La Corée du Sud mise 578 Md$ sur les puces IA !
Samsung et SK hynix vont construire quatre nouvelles usines dans le sud-ouest du pays dans le cadre d’un plan présenté comme un « grand bond en avant » de la Corée du Sud pour dominer le marché mondial des semi-conducteurs, notamment des mémoires HBM. Seoul prévoit également de doubler sa production de Dram d’ici cinq ans en accélérant les projets d’extension en cours.
La Corée du Sud a dévoilé hier une stratégie industrielle d’une ampleur inédite : plus de 578 milliards de dollars vont être investis dans les semi-conducteurs et l’intelligence artificielle afin d’asseoir la domination mondiale du pays sur ce secteur tout en rééquilibrant son développement économique hors de la zone métropolitaine de Séoul. Le président du pays, Lee Jae Myung, a présenté ce plan comme un « grand bond en avant », articulé autour de trois axes : les semi-conducteurs, l’IA physique et et les centres de données. « Nous devons sécuriser les éléments clés de l’IA plus rapidement que n’importe quel autre pays », a-t-il déclaré.
Au cœur du dispositif, Samsung Electronics et SK Hynix investiront chacun dans deux nouveaux sites de fabrication dans le sud-ouest du pays, pour un total de 800 000 milliards de wons (525 milliards de dollars), selon le ministre de l’Industrie Kim Jung-kwan. La ville de Gwangju et la province du Jeolla du Sud y ajouteront leurs propres contributions, tandis que 81 000 milliards de wons (53 Md$) supplémentaires financeront un pôle d’encapsulation de puces dans la région de Chungcheong. Lee Jae Myung a justifié ce choix géographique par la saturation des sites historiques de Yongin et Pyeongtaek, et par les ressources énergétiques abondantes mais sous-exploitées du sud-ouest du pays.

© Samsung Electronics
Cette diversification territoriale suscite cependant des réserves chez certains experts. Lee Jong-ho, professeur au département de génie électrique et informatique de l’Université nationale de Séoul, s’interroge sur le rythme de l’opération : « Exécuter un projet d’une telle ampleur nécessite une réflexion extraordinaire. Je suis certain qu’il y a eu un examen interne approfondi, mais de l’extérieur, cela semble encore aller trop vite », a déclaré Lee Jong-ho, cité par Reuters. Le professeur pointe également le risque d’un effet boomerang si la demande venait à fléchir dans les années après des années d’investissements massifs. Avec un tel investissement, « l’idéal serait que la demande reste forte pendant les 20 ou 30 prochaines années, mais personne ne peut l’affirmer avec certitude. Si la demande venait à baisser, les conséquences pourraient être graves », prévient-il.

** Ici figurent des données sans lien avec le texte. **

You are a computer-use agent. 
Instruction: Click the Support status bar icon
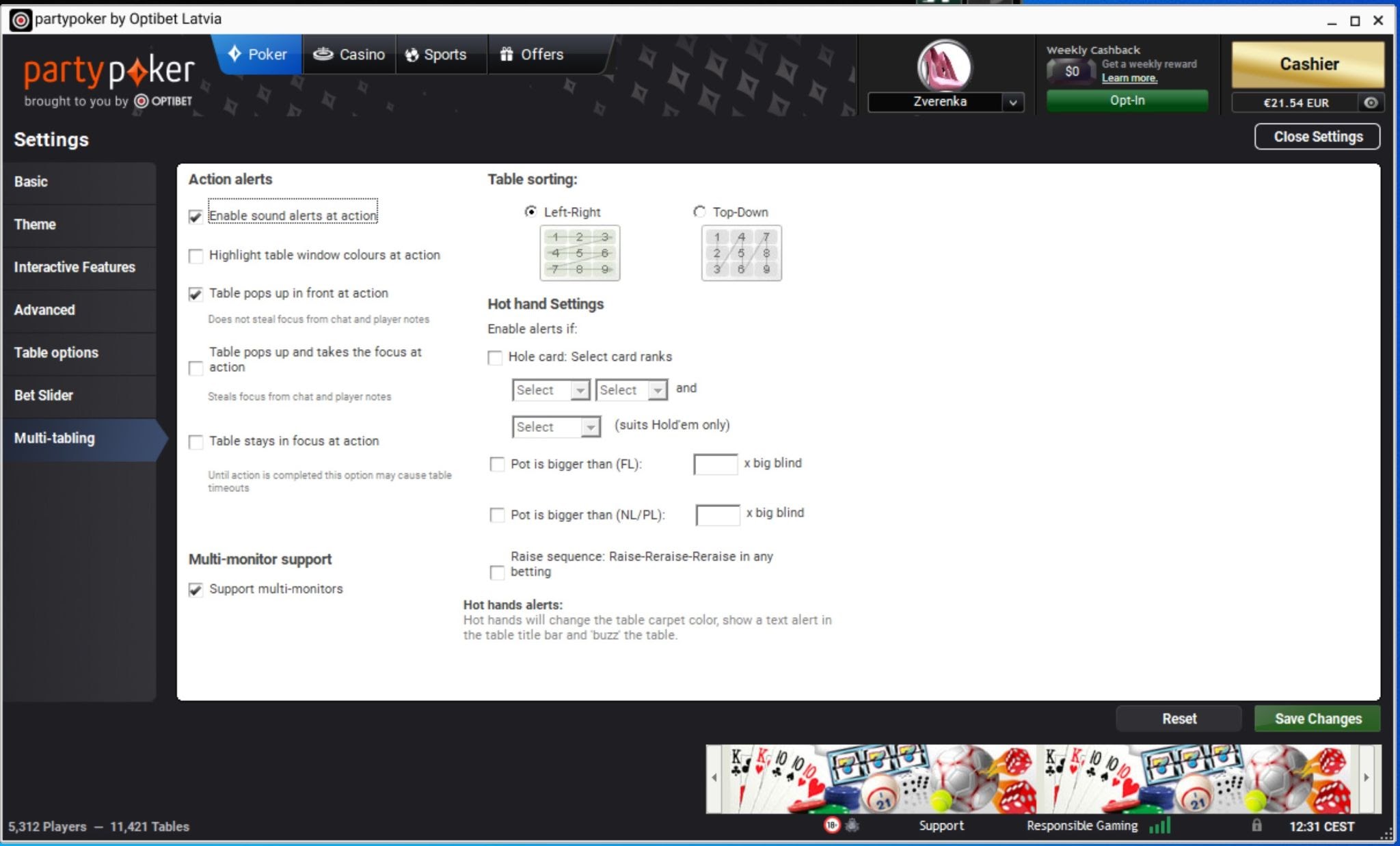pos(940,826)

La position de la Corée du Sud repose largement sur la domination de Samsung et SK Hynix dans les puces mémoire à large bande passante (HBM), composants devenus indispensables aux processeurs d’IA les plus avancés. Le pays prévoit également de doubler sa production de Dram d’ici cinq ans, en accélérant la construction de nouvelles usines dans la région de Séoul dans les prochaines années.
Le plan ne se limite pas aux semi-conducteurs. Le gouvernement sud-coréen a également annoncé un investissement de 550 000 milliards de wons (360 Md$) dans les centres de données d’IA d’ici 2029, et environ le double d’ici 2035, avec une volonté de décentralisation des infrastructures. Séoul prévoit également un pôle dédié à la robotique et aux composants à Saemangeum, sur la côte ouest, où Hyundai Motor a déjà investi, afin de rivaliser avec la Chine en matière de robotique humanoïde.
Le plan de Seoul intervient alors que Samsung, SK hynix, mais également l’Américain Micron (qui ont représenté à eux trois 89% du marché mondial des Dram au premier trimestre 2026, selon Counterpoint) sont accusés, auprès d’un tribunal fédéral de Californie, d’avoir volontairement limité l’offre en Dram afin de faire grimper les prix. Selon la plainte, les tarifs de la mémoire auraient augmenté d’environ 700% en quatre ans. Quoi qu’il en soit, la baisse des prix des Dram n’est pas à l’ordre du jour à court et même à moyen terme, compte tenu des délais de mises en œuvre des futures unités de production annoncées par gouvernement sud-coréen. Selon TrandForce, plusieurs experts évoquent 2028, voire 2030 dans le cas de Lenovo, comme échéance pour une stabilisation des prix qui resteront à un niveau élevé, avec peu de chance d’un retour à des tarifs équivalents à ceux de début 2025.